小坂田のスペシャルティコーヒーをより多くの方に楽しんでもらいたいという想いは、Raw Sugar Roast というブランドを通して確実にひとりひとりに届いているだろう。そんな彼がこれからのスペシャルティコーヒーシーンを創っていく上で思い描くビジョンとは。

「とにかく日本のコーヒーの質を向上させたいと思います。もっと言うとコーヒーの概念を覆したい。“コーヒー=苦い” というイメージをぶち壊して、もっと美味しいコーヒーを提供していきたいです。スペシャルティコーヒーの価値ってこのカップ1杯だけに収まる価値じゃない、その価値を僕たちは伝え続けていきたいし、みんなに楽しんでもらいたい。
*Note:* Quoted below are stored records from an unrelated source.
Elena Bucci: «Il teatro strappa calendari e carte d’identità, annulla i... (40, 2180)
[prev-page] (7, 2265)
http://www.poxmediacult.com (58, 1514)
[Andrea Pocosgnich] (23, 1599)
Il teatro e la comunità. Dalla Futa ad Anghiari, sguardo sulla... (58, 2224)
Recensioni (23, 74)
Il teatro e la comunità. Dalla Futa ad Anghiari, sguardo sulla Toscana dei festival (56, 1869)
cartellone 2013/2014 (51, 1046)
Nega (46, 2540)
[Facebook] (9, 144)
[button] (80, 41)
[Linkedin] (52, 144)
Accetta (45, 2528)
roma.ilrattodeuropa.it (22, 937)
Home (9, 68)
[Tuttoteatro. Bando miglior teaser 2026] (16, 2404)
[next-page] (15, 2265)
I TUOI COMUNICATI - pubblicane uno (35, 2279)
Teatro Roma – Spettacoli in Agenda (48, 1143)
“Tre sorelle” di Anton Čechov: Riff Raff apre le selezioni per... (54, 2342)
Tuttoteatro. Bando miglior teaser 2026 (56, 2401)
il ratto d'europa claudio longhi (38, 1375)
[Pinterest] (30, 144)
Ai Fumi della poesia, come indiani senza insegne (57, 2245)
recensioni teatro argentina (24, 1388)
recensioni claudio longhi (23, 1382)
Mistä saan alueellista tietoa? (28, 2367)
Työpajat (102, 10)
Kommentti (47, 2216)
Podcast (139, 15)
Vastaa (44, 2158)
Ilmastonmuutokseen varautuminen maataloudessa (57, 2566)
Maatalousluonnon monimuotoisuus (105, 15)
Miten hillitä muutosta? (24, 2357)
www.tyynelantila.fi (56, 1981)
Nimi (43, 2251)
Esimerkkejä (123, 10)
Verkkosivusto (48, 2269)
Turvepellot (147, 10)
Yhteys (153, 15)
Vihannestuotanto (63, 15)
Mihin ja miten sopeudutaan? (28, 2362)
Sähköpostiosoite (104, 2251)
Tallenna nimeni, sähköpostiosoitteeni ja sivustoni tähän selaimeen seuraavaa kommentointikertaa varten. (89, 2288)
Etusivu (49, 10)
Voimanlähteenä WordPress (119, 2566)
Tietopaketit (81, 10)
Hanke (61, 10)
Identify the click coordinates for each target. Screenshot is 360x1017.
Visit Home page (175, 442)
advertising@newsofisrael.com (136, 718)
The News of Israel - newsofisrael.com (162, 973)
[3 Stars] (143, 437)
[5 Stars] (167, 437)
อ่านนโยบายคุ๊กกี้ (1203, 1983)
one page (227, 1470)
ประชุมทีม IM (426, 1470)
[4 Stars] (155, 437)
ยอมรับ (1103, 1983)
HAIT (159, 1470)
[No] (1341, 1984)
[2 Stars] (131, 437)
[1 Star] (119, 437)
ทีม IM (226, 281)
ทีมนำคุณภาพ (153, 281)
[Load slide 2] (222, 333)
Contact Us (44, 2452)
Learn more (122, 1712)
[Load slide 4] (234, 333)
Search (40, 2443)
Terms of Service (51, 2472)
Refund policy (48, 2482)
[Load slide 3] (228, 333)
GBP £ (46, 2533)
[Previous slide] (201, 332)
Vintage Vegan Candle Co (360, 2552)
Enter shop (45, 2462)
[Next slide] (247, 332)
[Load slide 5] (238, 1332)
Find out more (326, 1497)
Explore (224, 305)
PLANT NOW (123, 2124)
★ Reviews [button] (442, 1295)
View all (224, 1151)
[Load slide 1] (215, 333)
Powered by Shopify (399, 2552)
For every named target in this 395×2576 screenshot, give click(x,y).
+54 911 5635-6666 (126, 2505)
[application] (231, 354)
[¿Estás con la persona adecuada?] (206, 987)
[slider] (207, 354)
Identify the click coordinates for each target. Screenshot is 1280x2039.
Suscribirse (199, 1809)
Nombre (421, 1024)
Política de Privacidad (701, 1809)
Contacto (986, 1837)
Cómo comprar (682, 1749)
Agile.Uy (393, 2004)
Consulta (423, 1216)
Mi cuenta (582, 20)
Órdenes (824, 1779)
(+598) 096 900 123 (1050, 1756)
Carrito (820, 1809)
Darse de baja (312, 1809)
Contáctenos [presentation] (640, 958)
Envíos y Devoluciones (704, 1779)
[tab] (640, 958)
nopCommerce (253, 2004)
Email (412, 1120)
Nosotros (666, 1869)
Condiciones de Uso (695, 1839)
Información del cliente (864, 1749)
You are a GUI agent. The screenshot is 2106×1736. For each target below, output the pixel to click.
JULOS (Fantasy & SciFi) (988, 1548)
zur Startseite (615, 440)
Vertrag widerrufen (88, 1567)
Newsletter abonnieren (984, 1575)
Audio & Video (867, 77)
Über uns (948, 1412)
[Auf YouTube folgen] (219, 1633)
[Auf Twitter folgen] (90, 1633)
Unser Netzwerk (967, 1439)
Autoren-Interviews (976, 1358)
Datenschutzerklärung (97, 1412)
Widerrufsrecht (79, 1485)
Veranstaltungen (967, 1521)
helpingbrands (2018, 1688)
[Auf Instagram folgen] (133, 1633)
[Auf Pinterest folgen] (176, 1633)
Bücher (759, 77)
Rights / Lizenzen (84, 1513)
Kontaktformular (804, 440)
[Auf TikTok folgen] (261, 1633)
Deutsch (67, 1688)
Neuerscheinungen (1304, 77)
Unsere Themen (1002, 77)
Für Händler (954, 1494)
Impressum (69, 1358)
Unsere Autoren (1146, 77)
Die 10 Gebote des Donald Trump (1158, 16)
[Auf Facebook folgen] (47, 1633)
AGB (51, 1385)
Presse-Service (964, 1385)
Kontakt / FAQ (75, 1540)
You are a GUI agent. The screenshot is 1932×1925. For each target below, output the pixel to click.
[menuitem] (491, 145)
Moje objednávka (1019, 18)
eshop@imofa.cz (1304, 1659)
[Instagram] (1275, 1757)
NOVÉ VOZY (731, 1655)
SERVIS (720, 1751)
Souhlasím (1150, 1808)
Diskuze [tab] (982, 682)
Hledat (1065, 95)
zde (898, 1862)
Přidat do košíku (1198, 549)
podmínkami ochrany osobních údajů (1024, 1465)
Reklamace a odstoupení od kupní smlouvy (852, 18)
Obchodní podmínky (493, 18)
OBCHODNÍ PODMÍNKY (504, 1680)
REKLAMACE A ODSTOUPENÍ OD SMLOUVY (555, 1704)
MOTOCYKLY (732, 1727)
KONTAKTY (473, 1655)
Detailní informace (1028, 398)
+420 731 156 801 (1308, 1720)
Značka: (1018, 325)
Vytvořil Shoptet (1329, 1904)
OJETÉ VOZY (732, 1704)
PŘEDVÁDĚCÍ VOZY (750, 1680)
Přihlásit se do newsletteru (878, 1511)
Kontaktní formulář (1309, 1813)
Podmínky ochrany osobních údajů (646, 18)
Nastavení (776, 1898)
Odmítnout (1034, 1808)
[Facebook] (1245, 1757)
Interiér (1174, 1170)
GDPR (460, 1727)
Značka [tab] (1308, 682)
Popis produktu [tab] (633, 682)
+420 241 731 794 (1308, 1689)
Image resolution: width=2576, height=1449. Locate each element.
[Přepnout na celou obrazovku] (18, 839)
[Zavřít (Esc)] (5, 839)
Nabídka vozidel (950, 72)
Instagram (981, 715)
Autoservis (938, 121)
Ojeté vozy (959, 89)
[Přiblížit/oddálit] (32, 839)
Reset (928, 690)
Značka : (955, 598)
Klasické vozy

飲み手が増えれば、焙煎量も増えるし、農家さんも儲かるし、売上が上がればバリスタの給料も上がる。そうやっていい循環をつくっていきたいです。」


今日に至るまで、10年以上にわたり日本のスペシャルティコーヒーを牽引してきた小坂田は、これからもバリスタという仕事の新しいカタチを創り続ける。すべては持続可能なコーヒーのより良い未来のために。

 

【プロフィール】

小坂田 祐哉 / KOSAKADA YUYA
Raw Sugar Roast

RawSugarRoast 小坂田 祐哉氏

スペシャルティコーヒーにおけるバリスタの登竜門ともいえる「Paul Bassett」でコーヒーのキャリアをスタート。2015年からGLITCH COFFEE & ROASTERSの創業メンバーとして、日本のスペシャルティコーヒーシーンを代表するバリスタとして活躍。2022年春、小田 政志氏と共に東京 世田谷にロースタリーカフェ「Raw Sugar Roast」をオープン。スペシャルティコーヒーの発展とバリスタの地位向上のため、新しいアプローチで次世代のコーヒーシーンを創り上げる。